Kitabın editörlerinden değerli gazeteci yazar Gülcan Tezcan'ın da sunuş yazısında dediği gibi, “… bu çağın Okçular Tepesi'nin öncülerine bir selam duruşu mahiyetinde”ki bu kitap, edebî bir yaklaşım üzerinden geleceğe miras bırakılacak hakiki bir belge ve açık mektup niteliği taşıyor.

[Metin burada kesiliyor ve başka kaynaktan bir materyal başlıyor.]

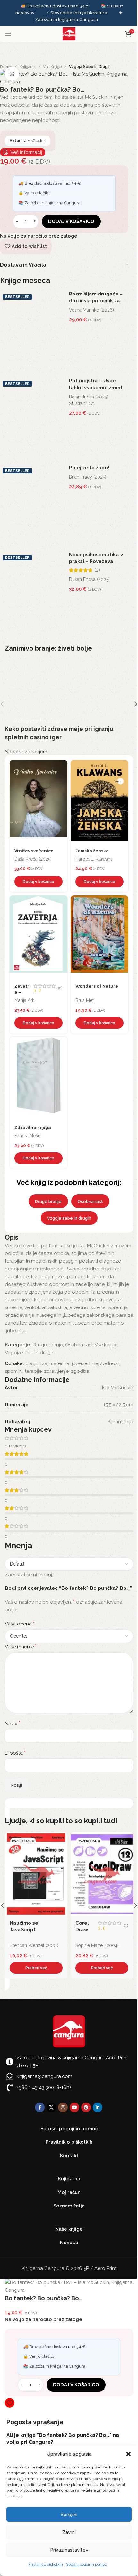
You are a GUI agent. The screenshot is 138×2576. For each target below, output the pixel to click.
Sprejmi (69, 2514)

Erdem Yayınları arasından çıkan eserde 15 Temmuz kahramanları çok değerli isimler tarafından anlatılıyor. Kahramanların öykülerinin yanı sıra tank ve hava saldırısına uğrayan kritik noktalar ve sabaha dek gelişen önemli olaylar, 64 farklı metinde dile getiriliyor. Editöryada Turgay Bakırtaş ve Halil İbrahim İzgi de var. Metinlere uyaklı etkileyici suluboya çalışmaları ise Fars ve Azerî kökenli sanatçı Reza Hemmatirad'ın fırçasından çıkma.

Büyük emek mahsulü, hayırlı bir amaca ve kutlu bir davaya hizmet eden böylesi bir eserde yer almak, niçin yazmam gerektiğini ve kalemin işlevini yeniden anlamamı sağlaması bakımından da şahsım adına çok değerli bir hatıra.

O geceki karabasan saatlerinin ardından gelen zafer taptazeyken yazamadığım cümleleri birleştirme gayreti sayesinde, boşluğa düşmüş gibi duran kelimeler anlamını yeniden kazandı. Hatta bir kalem terapisiydi benim için. Kaderin perdesiz halde karşımızda durduğu andaki ilk etkiden meydana gelen tutukluğu atlatmamı sağladı.

Kalemden, kelamdan ve kâğıda dökülen meramdan maksat, bir iletim meselesi değil midir zaten…

Kayda değer hakikatleri, hiç unutulmasın diye yazmak, gerçek bütünlüğe katkı sağlamak adına son derece yeterli bir sebepti.